- **WHAT YOU ARE ASKED TO DO**
Every line below that holds the string "agent" should be copied.

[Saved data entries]
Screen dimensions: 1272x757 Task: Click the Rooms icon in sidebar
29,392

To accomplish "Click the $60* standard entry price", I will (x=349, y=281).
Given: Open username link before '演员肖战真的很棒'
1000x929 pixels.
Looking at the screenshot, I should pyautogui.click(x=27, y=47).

...

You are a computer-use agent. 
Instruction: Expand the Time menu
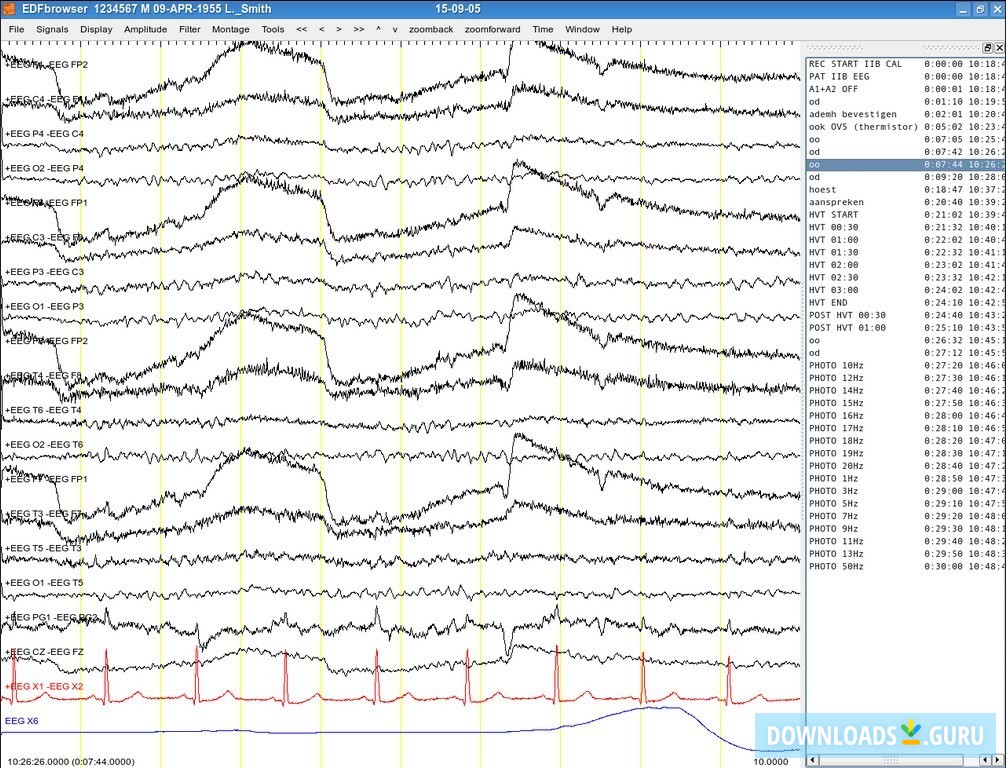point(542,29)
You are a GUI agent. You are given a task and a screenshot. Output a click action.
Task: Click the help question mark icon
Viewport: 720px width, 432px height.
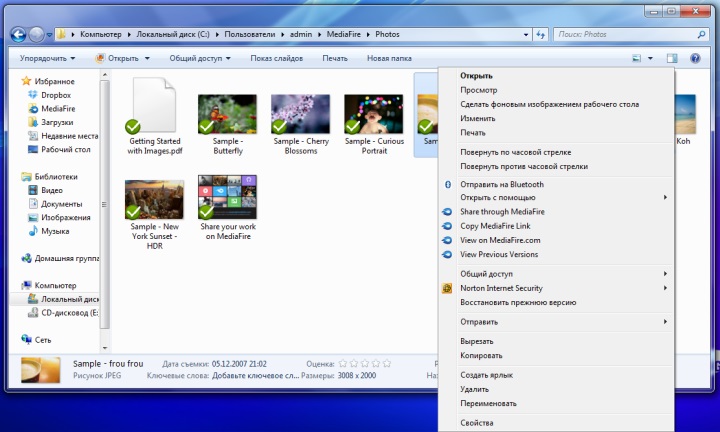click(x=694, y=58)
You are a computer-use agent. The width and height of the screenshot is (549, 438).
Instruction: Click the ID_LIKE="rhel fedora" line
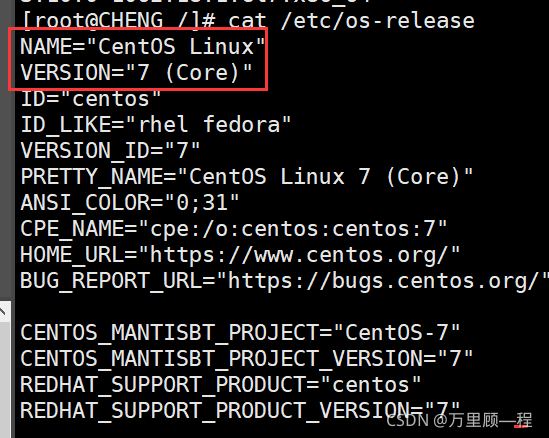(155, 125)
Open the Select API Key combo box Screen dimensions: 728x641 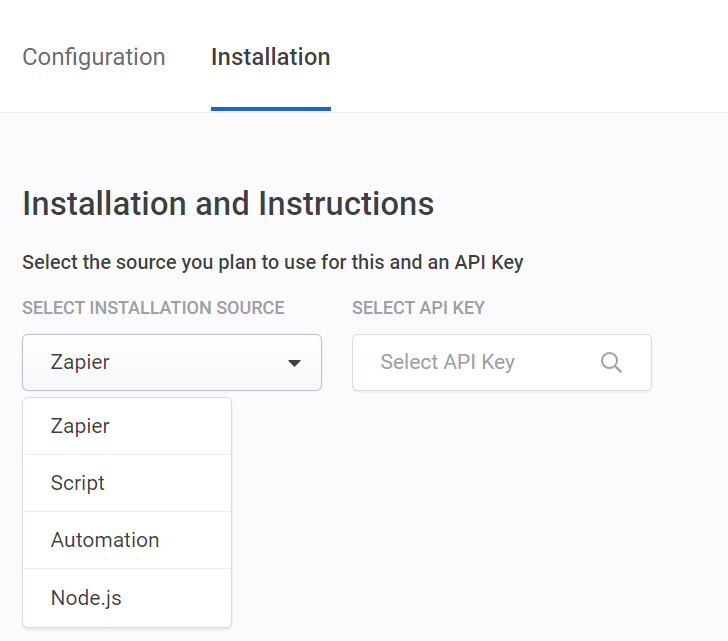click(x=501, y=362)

- **TASK ANSWER**
You are a computer-use agent. 
You are a GUI agent. You are given a task and a screenshot. Output a click action.
You are a computer-use agent. The width and height of the screenshot is (549, 438).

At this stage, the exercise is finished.